As penalties go, his was pretty dire. It is of course easy to say in hindsight that James Maddison or Josh Murphy were two better contenders to step up than a centre forward bereft of confidence. Yet what better opportunity for your first choice striker to get out of a rut than a spot-kick? Putting it away would have given him a huge confidence boost.

Having not scored in more than 700 minutes of football Oliveira must be more desperate than anyone to hit the back of the net again, especially after the miss against Chelsea. With that in mind, it would have been more worrying had he shied away from taking it.

Since his goals have dried up, there have been times this season when the Portuguese frontman has looked disinterested. Some displays have been remembered for negative body language and little else, with many fans arguing the case for him to be dropped. A weak penalty seems far less of a reason.

Oliveira was very good against Middlesbrough and the fact that he picked himself up at the interval and won the second penalty on Saturday, which would have gone down as an assist for a great Moritz Leitner goal had the referee not blown for the foul, was another sign of a big change in his attitude in recent weeks.

The man who did stick one away was the same one whose goal lit up Portman Road in Oliveira’s absence that October day. It is difficult to find new superlatives to describe James Maddison and just how important he is to this Norwich team. A good barometer though is hearing what fans of opposition teams label him. We all love to hate the players we wished were on our side after all.
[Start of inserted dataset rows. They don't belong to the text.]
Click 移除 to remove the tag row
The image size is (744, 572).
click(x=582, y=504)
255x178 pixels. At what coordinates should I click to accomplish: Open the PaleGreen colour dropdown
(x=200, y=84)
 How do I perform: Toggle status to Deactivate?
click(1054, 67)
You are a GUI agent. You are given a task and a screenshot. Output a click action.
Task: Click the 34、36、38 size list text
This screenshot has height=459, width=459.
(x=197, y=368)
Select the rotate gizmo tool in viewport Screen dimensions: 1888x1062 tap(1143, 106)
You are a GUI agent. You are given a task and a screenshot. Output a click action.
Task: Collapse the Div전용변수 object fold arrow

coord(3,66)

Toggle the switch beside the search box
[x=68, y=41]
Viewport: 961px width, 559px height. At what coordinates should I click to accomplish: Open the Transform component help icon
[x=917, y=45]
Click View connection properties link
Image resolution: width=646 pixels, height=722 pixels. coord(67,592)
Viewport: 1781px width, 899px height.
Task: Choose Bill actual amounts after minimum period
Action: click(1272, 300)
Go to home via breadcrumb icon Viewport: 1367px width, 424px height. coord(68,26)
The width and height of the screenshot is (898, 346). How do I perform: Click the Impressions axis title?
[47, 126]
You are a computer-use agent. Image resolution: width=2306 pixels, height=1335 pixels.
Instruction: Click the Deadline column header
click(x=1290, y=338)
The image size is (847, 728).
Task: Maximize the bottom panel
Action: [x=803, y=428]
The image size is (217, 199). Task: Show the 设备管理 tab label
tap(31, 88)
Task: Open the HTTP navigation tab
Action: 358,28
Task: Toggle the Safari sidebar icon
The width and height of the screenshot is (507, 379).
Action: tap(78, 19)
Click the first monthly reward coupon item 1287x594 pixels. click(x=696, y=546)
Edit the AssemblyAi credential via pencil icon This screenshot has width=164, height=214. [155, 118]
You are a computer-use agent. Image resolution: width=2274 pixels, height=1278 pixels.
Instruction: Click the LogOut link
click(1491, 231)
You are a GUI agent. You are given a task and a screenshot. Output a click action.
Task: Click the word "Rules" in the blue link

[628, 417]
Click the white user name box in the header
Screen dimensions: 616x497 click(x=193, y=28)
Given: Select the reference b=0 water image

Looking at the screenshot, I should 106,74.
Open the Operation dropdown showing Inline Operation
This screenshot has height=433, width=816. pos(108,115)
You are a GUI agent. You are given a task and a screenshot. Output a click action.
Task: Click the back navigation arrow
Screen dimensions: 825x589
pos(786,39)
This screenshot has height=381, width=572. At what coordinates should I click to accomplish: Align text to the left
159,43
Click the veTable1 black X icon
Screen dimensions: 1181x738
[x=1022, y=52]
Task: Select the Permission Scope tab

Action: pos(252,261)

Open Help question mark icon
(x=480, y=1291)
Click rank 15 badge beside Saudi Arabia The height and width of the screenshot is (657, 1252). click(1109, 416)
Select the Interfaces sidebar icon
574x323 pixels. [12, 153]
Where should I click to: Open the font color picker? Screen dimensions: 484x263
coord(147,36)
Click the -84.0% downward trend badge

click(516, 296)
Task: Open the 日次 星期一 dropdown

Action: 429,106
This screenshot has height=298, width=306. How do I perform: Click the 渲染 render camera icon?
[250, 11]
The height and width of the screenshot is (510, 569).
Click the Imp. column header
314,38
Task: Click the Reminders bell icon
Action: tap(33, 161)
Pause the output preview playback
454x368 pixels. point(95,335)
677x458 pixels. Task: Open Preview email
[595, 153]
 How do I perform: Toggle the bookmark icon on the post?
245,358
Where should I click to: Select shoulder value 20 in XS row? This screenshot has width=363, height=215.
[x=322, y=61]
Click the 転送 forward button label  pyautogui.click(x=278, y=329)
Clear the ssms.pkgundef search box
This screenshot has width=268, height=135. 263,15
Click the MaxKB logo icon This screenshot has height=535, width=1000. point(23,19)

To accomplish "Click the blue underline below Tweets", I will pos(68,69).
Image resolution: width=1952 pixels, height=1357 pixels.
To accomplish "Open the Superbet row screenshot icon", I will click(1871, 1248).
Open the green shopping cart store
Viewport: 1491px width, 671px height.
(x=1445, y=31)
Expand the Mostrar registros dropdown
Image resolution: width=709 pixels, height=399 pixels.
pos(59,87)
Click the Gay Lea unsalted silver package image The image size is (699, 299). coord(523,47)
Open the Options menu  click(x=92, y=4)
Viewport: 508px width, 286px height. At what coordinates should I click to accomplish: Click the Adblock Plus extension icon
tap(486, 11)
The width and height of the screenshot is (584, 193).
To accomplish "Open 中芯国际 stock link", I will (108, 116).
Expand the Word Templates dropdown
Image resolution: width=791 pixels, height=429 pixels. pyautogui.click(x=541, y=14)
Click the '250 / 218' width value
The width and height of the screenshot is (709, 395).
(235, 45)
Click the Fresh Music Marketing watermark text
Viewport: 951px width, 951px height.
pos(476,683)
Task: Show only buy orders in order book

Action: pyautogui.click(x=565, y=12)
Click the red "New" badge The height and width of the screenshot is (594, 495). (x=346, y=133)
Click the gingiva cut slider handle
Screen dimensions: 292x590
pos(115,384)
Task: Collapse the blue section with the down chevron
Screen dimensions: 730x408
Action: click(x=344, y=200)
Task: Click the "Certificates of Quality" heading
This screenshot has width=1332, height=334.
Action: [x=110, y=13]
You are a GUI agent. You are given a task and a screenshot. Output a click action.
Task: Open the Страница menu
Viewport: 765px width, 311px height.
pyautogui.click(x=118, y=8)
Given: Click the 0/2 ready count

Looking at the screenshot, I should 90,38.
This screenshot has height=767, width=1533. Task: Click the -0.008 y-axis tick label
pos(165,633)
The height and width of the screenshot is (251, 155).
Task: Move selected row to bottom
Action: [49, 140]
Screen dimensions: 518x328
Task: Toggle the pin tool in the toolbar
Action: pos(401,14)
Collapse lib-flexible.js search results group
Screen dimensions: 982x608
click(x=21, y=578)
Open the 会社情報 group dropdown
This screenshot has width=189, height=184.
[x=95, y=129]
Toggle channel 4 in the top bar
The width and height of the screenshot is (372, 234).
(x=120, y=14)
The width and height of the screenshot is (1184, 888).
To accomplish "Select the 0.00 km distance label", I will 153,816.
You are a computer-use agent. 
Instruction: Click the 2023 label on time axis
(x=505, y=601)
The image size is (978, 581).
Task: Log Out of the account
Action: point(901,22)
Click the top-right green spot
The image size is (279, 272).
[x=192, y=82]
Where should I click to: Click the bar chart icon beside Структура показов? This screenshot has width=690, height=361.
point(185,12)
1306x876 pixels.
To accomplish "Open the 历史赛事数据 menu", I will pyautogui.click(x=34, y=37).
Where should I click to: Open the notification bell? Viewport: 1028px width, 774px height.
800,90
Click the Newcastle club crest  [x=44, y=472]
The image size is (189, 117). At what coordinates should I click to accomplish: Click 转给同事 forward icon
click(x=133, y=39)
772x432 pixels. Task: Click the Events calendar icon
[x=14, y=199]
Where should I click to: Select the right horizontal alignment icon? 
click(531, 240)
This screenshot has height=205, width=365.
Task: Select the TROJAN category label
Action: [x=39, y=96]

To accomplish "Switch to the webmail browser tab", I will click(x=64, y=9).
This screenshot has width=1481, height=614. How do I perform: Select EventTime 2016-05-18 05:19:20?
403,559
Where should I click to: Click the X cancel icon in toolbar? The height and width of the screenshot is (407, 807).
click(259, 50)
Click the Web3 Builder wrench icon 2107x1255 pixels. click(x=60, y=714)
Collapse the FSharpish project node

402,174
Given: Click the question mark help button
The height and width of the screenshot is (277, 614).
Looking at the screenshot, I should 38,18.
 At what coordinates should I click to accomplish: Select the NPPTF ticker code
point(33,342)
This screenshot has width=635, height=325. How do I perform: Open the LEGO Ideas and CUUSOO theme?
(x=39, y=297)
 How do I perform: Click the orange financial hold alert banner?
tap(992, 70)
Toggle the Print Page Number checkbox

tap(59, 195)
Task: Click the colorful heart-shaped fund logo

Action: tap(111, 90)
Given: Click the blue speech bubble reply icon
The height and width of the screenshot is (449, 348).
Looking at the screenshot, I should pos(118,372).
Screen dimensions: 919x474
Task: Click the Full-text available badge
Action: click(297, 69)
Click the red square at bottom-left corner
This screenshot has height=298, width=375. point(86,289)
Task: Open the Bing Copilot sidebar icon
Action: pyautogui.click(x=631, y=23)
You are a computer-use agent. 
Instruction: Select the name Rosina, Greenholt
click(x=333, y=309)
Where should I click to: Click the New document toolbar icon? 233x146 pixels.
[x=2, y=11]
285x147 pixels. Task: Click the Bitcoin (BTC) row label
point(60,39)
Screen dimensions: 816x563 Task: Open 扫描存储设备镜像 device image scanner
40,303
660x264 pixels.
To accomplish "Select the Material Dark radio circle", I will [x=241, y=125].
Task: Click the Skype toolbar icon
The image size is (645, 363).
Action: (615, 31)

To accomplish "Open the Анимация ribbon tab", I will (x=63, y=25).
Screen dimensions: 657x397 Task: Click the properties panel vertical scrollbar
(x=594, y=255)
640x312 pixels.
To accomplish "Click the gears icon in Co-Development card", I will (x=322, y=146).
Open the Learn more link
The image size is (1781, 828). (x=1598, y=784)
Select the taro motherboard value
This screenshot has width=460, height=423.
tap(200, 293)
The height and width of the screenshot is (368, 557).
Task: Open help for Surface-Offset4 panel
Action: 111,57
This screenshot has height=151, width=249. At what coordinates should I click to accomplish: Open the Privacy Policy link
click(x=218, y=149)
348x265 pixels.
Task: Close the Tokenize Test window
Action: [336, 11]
Maddison has found himself increasingly playing the pantomime villain at away grounds, with even Gary Rowett accusing him of diving to win the first penalty, despite being the best player on the pitch.

Under Alex Neil last season, when Norwich went a goal down away from home there used to be an inevitability about the end result. To Daniel Farke’s credit, the team’s mentality has changed dramatically in that respect, which makes it hard to believe that the last time City came from behind to win away in the league was September 2016. That statistic though is skewed by a vast improvement at the back under Farke’s stewardship, given the last three away wins have also featured clean sheets.

The problem is no longer a fear of complete capitulation when City concede first but a concern over how Norwich are going to create two goals, when they’ve done so on only six of 31 occasions this campaign.

Many supporters have remarked that City are a goalscorer away from being in the play-off places. If Oliveira had continued in the same vein as he did the start of the season, who knows where Norwich would be lying in the table. For whatever reason, those five goals in nine games were followed by just two in the next 16. It is a crisis of confidence certainly, and keeping him on duty for the first spot-kick was arguably a risk worth taking in that respect.

So it was a point that should have been all three. But to go into Sunday’s clash against our old rivals having suffered just one defeat in eight on the back of outplaying the second best team in the league is hardly something to be downbeat about. Ipswich on the other hand were booed off after failing to beat bottom side Burton, with Mick McCarthy admitting it was their ‘worst performance of the season’ at Portman Road. Let’s just hope the old commentators’ cliche of McCarthy asking his players for ‘a reaction’ at Carrow Road on Sunday falls on deaf ears and City can maintain the bragging rights for a while longer yet.